Hello everyone,

I am sure many of you might have faced similar issue.

We do "insert into 'target_table' select a,b,c from x where .." kind of
queries for a nightly load. This insert goes in a new partition of the
target_table.

Now the concern is : *this inserts load hardly any data* ( I would say less
than 128 MB per day) *but data is fregmented into1200 files*. Each file in
a few KiloBytes. This is slowing down the performance. How can we make
sure, this load does not generate lot of small files?
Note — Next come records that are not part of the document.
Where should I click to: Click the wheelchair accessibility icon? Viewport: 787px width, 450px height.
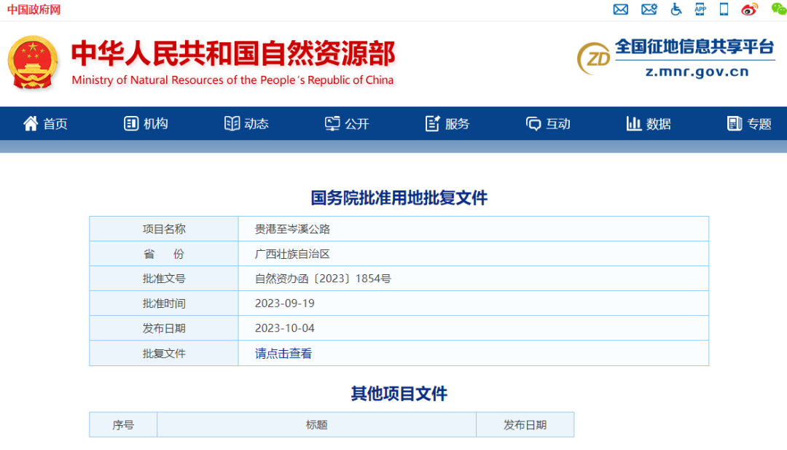[x=676, y=9]
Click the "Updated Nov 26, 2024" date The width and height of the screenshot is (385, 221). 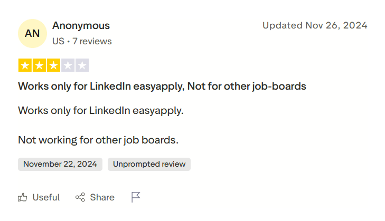(315, 25)
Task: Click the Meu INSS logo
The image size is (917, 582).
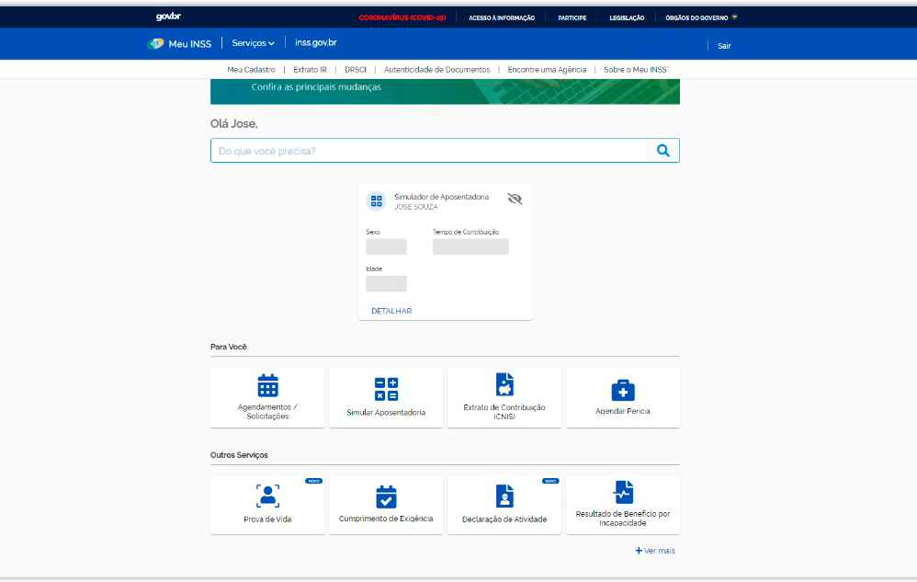Action: [180, 43]
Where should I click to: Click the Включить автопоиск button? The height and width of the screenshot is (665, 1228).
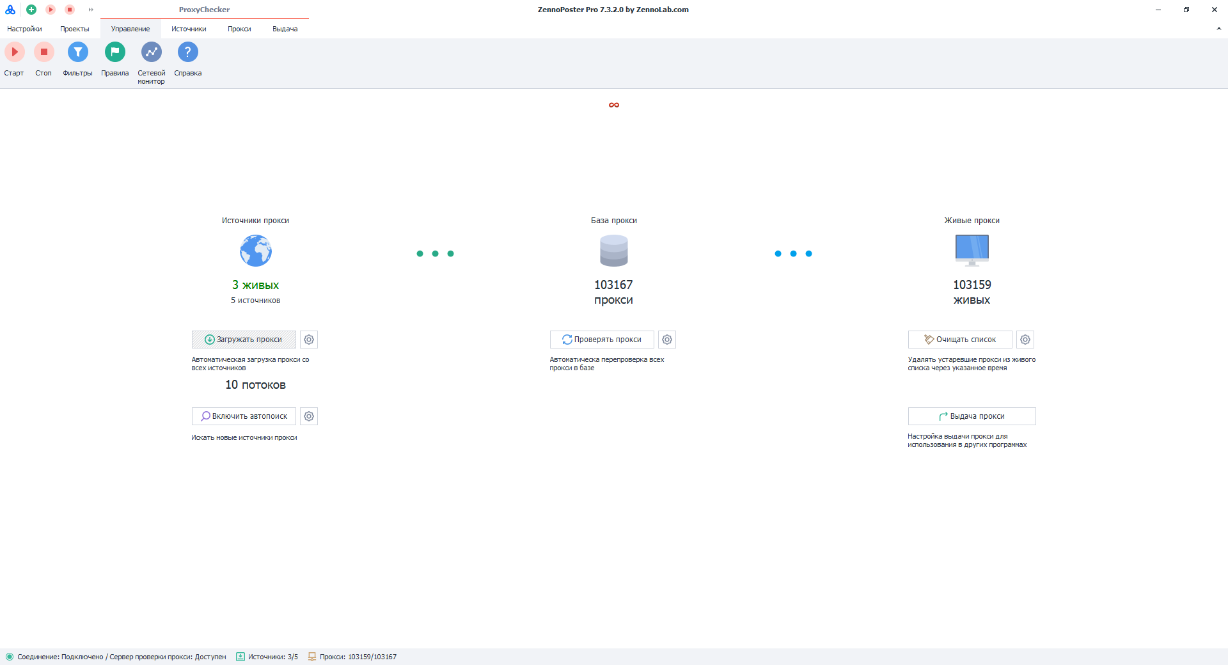[x=244, y=416]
I have already set : *hive.merge.mapfiles and **hive.merge.mapredfiles *to
true in custom/advanced hive-site.xml. But still the load job loads data
with 1200 small files.

I know why 1200 is, this is the value of maximum number of
reducers/containers available in one of the hive-sites. (I do not think its
a good idea to do cluster wide setting to change this number, as this can
affect other jobs which can use cluster when it has free containers)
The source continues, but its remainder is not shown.